Preparation & Dosage
- **Leaf Decoction (Traditional)**: 10–30 g of dried leaves boiled in 500 mL water for 15–20 minutes, filtered and consumed as a tea 1–3 times daily; the most common preparation across West and Central African ethnomedicine for internal and topical use. - **Aqueous Extract (Experimental/Animal Studies)**: 200–800 mg/kg body weight used in animal hepatoprotection and antidiabetic models; no validated human equivalent dose has been established and direct extrapolation is not recommended. - **Methanolic/Ethanol Extract (Research Grade)**: Concentrations of 50–250 µg/mL employed in in vitro DPPH and antimicrobial assays; not formulated for human supplementation. - **Leaf Infusion (Cold or Hot)**: Fresh or dried leaves steeped in water to prepare topical washes for skin diseases and wound care; applied externally to affected areas 2–3 times daily in traditional practice. - **Fruit Aqueous Extract (Antimalarial Use)**: Prepared by macerating fresh or dried fruits in water; IC50 of 4.9 µg/mL demonstrated in vitro against P. falciparum but human dosing protocols are undefined. - **Standardization**: No standardized commercial extract with defined marker compound percentages (e.g., gallic acid, quercetin) is currently available; clinical-grade standardization has not been established.
Synergy & Pairings
Alchornea cordifolia's polyphenol-rich profile may produce additive or synergistic antioxidant effects when combined with other flavonoid-dense botanicals such as Moringa oleifera or Hibiscus sabdariffa, with the complementary radical-scavenging profiles of their respective phenolic acids and anthocyanins potentially broadening free radical quenching across multiple oxidative pathways.

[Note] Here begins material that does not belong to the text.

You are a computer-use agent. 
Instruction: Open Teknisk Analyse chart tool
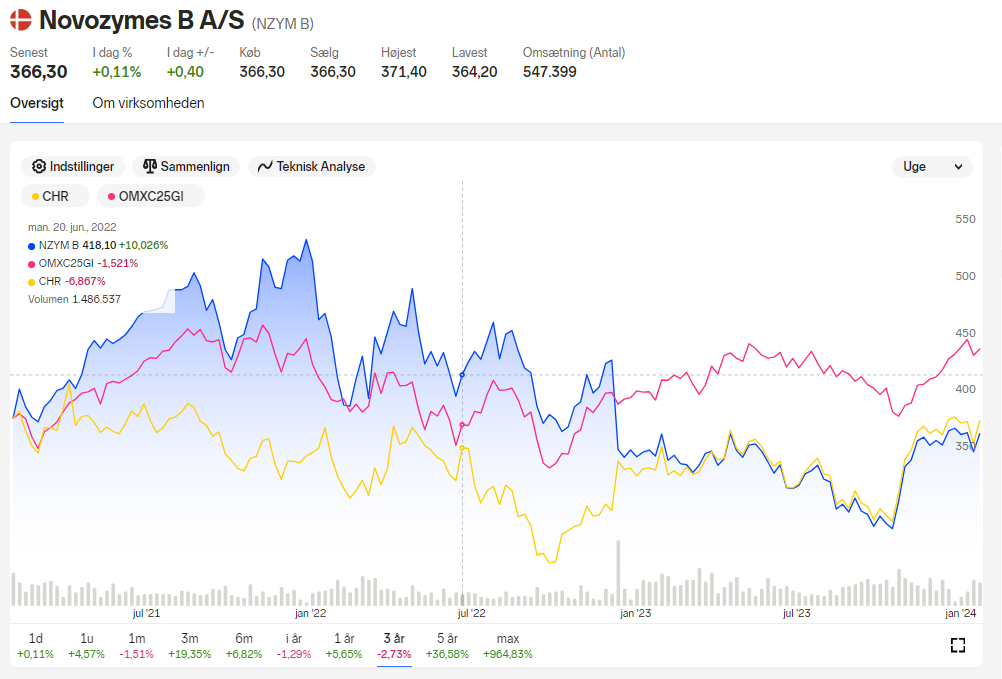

The methyl salicylate component of the fruit essential oil may act synergistically with ginger (Zingiber officinale) gingerols, both targeting prostaglandin synthesis through cyclooxygenase modulation, potentially enhancing analgesic and anti-inflammatory outcomes in traditional polyherbal formulations used across West Africa. Co-administration with bioavailability enhancers such as piperine from black pepper has theoretical merit for increasing absorption of quercetin and kaempferol, as demonstrated for structurally similar flavonoids in pharmacokinetic studies, though this specific combination has not been tested with Alchornea cordifolia extracts.
Safety & Interactions
In animal studies, aqueous Alchornea cordifolia extracts at 200–800 mg/kg did not independently elevate serum transaminases and were protective against drug-induced hepatotoxicity, suggesting acceptable acute hepatic safety at experimental doses; however, comprehensive toxicological profiling including subchronic, chronic, mutagenicity, and reproductive toxicity studies has not been published. The high tannin and saponin content of leaf preparations may cause gastrointestinal adverse effects such as nausea, abdominal cramping, and diarrhea at elevated doses, and chronic high-dose tannin ingestion may inhibit intestinal absorption of non-heme iron, zinc, and dietary proteins. No formal drug interaction studies exist; however, the presence of yohimbine-class alkaloids raises theoretical concerns about additive effects with antihypertensive agents, alpha-adrenergic blockers, and monoamine oxidase inhibitors, and the salicylate content of fruit essential oil warrants caution with anticoagulant or antiplatelet therapy. Safety in pregnancy, lactation, pediatric populations, and individuals with hepatic or renal impairment has not been evaluated, and use in these groups cannot be recommended on current evidence.